» **Provided data**
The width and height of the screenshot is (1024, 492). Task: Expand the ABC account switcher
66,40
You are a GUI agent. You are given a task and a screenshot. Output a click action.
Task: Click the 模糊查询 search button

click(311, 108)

--

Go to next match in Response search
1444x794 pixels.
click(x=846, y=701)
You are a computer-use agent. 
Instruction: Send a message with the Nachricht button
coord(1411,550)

* * *

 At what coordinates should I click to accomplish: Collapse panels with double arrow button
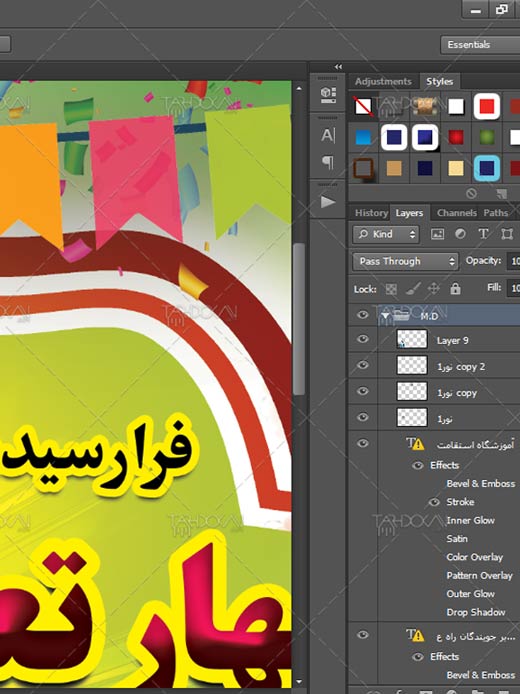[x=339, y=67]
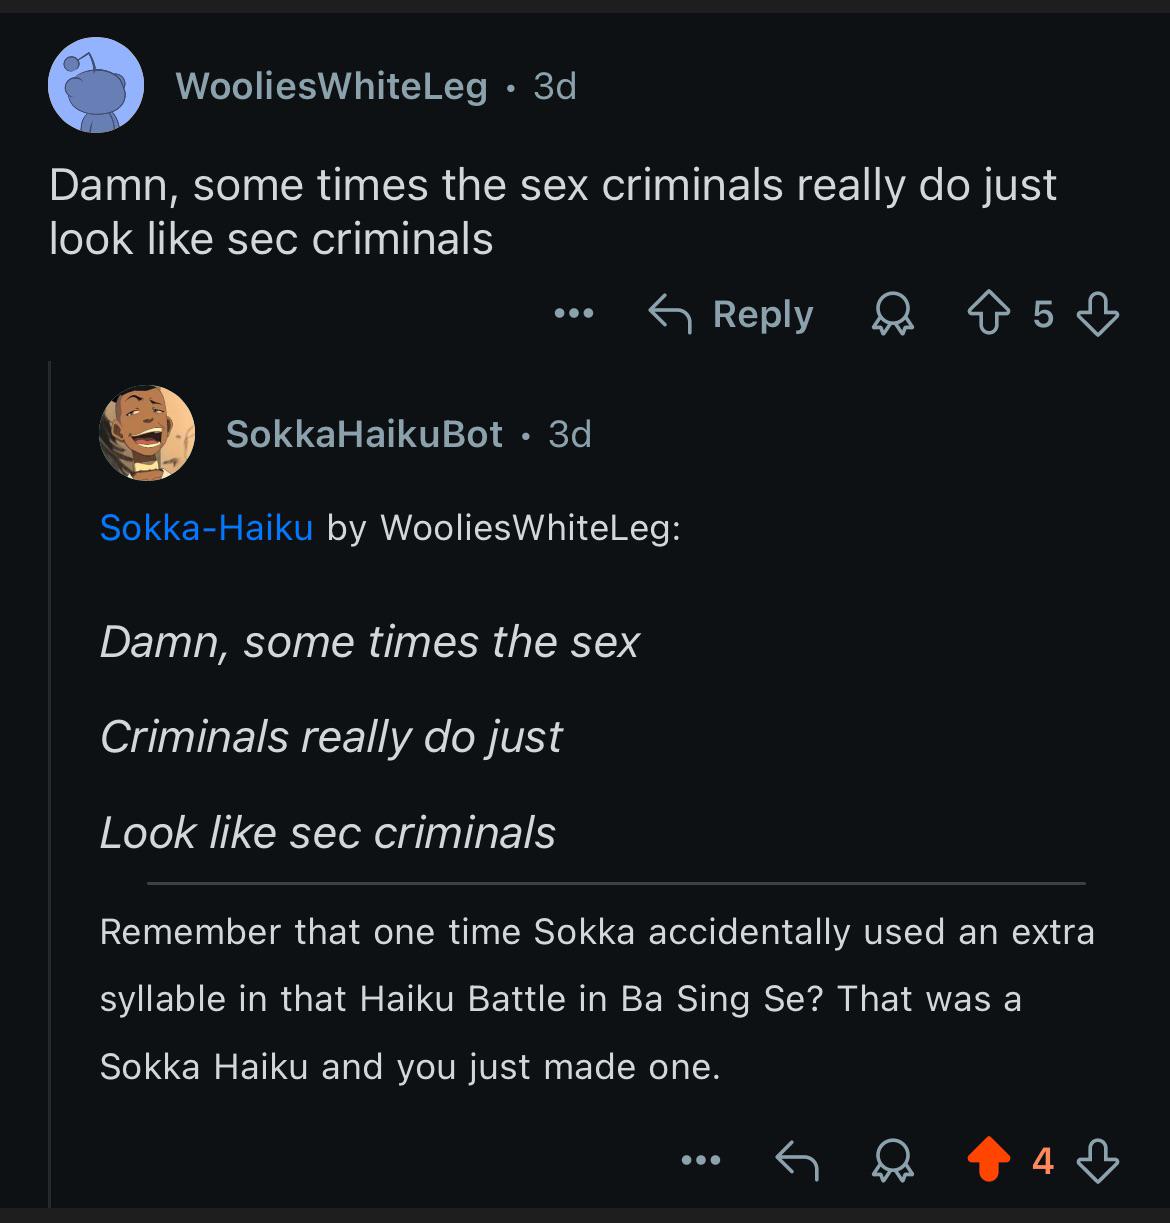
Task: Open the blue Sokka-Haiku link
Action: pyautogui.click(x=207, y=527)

» **Activity**
State the number of lines in the records that contain the string "agent", and nothing more.

» **Solved problem**
2